Data listing
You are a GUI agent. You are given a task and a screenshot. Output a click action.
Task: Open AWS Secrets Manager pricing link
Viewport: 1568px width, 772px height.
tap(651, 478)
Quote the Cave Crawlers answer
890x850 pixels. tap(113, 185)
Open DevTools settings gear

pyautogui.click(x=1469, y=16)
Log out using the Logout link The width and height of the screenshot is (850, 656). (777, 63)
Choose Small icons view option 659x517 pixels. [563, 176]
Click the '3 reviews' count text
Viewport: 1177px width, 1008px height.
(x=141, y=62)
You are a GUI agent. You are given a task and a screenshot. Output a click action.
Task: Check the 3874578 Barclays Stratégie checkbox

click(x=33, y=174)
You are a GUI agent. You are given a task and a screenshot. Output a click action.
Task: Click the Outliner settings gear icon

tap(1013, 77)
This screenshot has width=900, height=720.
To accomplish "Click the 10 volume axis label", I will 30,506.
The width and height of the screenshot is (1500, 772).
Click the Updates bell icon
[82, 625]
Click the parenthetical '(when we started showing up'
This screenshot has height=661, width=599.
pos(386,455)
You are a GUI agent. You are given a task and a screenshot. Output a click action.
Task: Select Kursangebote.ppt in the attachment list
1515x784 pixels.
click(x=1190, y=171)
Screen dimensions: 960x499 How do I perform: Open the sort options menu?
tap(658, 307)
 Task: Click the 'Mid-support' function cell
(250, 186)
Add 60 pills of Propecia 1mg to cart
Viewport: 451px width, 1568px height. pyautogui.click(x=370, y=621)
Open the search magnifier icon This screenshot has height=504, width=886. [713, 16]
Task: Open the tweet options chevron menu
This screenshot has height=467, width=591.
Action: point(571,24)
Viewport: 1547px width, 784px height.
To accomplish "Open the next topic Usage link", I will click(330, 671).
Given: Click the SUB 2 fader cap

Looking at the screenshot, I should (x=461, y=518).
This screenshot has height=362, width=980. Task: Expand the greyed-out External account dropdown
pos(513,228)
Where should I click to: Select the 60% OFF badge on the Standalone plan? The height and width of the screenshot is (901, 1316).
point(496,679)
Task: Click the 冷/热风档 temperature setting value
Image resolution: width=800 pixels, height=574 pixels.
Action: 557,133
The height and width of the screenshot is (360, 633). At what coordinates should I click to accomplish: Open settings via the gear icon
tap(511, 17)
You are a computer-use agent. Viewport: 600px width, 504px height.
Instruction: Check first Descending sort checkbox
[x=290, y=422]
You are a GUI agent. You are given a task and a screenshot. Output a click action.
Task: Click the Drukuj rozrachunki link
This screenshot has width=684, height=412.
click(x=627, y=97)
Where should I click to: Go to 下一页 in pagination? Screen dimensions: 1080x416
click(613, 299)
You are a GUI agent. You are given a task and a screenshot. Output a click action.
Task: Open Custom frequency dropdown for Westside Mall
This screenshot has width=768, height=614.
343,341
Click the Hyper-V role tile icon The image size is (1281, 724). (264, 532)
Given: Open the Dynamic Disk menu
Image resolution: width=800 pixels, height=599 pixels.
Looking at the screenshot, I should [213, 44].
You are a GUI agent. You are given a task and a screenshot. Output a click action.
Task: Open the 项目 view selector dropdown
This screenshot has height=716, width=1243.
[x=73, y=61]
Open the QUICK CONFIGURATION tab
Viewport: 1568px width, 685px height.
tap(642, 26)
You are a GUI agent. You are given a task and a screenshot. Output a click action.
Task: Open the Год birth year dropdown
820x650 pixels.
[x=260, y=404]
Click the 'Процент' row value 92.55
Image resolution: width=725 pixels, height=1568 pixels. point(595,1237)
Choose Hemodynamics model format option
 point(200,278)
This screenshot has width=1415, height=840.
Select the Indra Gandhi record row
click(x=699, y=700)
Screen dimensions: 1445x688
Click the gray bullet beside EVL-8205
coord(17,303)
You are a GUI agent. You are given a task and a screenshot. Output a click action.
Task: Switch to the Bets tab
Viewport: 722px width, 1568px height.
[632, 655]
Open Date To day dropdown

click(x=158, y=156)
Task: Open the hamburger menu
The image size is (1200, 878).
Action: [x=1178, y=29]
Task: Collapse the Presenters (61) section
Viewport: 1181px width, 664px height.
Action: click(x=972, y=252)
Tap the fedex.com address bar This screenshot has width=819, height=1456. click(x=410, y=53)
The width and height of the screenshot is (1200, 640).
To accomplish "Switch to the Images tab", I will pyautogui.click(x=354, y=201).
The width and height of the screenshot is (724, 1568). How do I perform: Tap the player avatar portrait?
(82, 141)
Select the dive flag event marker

## Instructions to follow
Report every line of the records above that contains the string "dimensions", copying each line in full.

## Result for this exercise
Screen dimensions: 960x499 How do I perform: Open the sort options menu?
Where should I click to: Go to 下一页 in pagination? Screen dimensions: 1080x416
Screen dimensions: 1445x688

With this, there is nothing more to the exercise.